***** Record extracts

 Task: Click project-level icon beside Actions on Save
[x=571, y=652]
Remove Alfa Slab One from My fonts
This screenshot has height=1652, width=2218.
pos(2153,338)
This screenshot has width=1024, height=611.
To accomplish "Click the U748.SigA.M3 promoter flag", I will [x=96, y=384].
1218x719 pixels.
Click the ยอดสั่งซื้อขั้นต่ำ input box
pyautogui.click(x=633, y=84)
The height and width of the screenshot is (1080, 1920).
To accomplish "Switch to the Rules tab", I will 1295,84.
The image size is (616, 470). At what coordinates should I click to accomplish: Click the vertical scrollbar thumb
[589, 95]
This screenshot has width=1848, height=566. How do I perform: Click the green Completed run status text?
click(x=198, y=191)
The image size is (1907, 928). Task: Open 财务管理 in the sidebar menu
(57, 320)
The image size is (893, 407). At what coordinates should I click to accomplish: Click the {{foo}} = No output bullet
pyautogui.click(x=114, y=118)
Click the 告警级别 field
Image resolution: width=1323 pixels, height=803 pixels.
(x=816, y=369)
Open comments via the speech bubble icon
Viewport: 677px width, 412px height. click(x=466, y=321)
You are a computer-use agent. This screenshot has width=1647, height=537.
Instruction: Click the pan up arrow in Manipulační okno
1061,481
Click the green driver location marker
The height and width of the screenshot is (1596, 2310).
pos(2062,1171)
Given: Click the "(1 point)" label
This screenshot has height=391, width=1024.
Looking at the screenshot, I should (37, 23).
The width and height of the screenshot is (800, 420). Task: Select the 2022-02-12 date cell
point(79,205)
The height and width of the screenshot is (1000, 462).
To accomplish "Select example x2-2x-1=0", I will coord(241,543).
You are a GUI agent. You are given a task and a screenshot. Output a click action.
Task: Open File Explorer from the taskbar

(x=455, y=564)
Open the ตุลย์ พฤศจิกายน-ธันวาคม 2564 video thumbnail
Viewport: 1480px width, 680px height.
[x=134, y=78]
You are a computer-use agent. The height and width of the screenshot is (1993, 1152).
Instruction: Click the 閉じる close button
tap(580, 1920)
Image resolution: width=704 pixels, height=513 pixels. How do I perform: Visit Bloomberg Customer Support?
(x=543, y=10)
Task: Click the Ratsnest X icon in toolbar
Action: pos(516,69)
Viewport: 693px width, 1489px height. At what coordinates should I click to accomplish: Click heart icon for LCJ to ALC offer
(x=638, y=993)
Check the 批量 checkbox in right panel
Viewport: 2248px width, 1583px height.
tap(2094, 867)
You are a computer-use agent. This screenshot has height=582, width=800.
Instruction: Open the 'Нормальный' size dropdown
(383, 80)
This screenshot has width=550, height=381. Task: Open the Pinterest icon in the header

**********

- Task to carry out -
Print these records again line for line, with nothing changed.

- Solution for this task -
 Task: Click project-level icon beside Actions on Save
[x=571, y=652]
Remove Alfa Slab One from My fonts
This screenshot has height=1652, width=2218.
pos(2153,338)
This screenshot has width=1024, height=611.
To accomplish "Click the U748.SigA.M3 promoter flag", I will [x=96, y=384].
1218x719 pixels.
Click the ยอดสั่งซื้อขั้นต่ำ input box
pyautogui.click(x=633, y=84)
The height and width of the screenshot is (1080, 1920).
To accomplish "Switch to the Rules tab", I will 1295,84.
The image size is (616, 470). At what coordinates should I click to accomplish: Click the vertical scrollbar thumb
[589, 95]
This screenshot has width=1848, height=566. How do I perform: Click the green Completed run status text?
click(x=198, y=191)
The image size is (1907, 928). Task: Open 财务管理 in the sidebar menu
(57, 320)
The image size is (893, 407). At what coordinates should I click to accomplish: Click the {{foo}} = No output bullet
pyautogui.click(x=114, y=118)
Click the 告警级别 field
Image resolution: width=1323 pixels, height=803 pixels.
(x=816, y=369)
Open comments via the speech bubble icon
Viewport: 677px width, 412px height. click(x=466, y=321)
You are a computer-use agent. This screenshot has width=1647, height=537.
Instruction: Click the pan up arrow in Manipulační okno
1061,481
Click the green driver location marker
The height and width of the screenshot is (1596, 2310).
pos(2062,1171)
Given: Click the "(1 point)" label
This screenshot has height=391, width=1024.
Looking at the screenshot, I should (37, 23).
The width and height of the screenshot is (800, 420). Task: Select the 2022-02-12 date cell
point(79,205)
The height and width of the screenshot is (1000, 462).
To accomplish "Select example x2-2x-1=0", I will coord(241,543).
You are a GUI agent. You are given a task and a screenshot. Output a click action.
Task: Open File Explorer from the taskbar

(x=455, y=564)
Open the ตุลย์ พฤศจิกายน-ธันวาคม 2564 video thumbnail
Viewport: 1480px width, 680px height.
[x=134, y=78]
You are a computer-use agent. The height and width of the screenshot is (1993, 1152).
Instruction: Click the 閉じる close button
tap(580, 1920)
Image resolution: width=704 pixels, height=513 pixels. How do I perform: Visit Bloomberg Customer Support?
(x=543, y=10)
Task: Click the Ratsnest X icon in toolbar
Action: pos(516,69)
Viewport: 693px width, 1489px height. At what coordinates should I click to accomplish: Click heart icon for LCJ to ALC offer
(x=638, y=993)
Check the 批量 checkbox in right panel
Viewport: 2248px width, 1583px height.
tap(2094, 867)
You are a computer-use agent. This screenshot has height=582, width=800.
Instruction: Open the 'Нормальный' size dropdown
(383, 80)
This screenshot has width=550, height=381. Task: Open the Pinterest icon in the header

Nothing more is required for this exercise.